-- What the exercise asks --
Look through the entries below for the string "Share", and copy each line where it is found.

(Stored items)
- Opening Delimiter -
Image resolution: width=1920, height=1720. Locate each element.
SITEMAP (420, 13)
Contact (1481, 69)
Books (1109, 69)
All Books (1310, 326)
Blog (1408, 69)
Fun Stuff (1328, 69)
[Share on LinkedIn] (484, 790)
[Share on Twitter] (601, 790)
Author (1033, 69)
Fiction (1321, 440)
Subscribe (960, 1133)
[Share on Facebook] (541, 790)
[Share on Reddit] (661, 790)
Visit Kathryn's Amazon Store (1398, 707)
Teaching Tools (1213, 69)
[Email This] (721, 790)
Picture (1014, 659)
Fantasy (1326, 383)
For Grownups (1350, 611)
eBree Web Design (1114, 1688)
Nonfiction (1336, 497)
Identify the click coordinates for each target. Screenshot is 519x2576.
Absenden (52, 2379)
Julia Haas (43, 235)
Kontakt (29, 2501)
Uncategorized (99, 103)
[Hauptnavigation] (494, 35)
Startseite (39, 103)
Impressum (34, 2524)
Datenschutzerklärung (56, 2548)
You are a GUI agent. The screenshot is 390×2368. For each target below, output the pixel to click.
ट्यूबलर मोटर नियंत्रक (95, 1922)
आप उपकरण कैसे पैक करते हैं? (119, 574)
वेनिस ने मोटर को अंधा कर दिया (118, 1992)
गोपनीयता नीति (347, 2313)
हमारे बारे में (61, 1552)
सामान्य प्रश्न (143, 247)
- Closing Delimiter -
-- Response to this task --
[Share on LinkedIn] (484, 790)
[Share on Twitter] (601, 790)
[Share on Facebook] (541, 790)
[Share on Reddit] (661, 790)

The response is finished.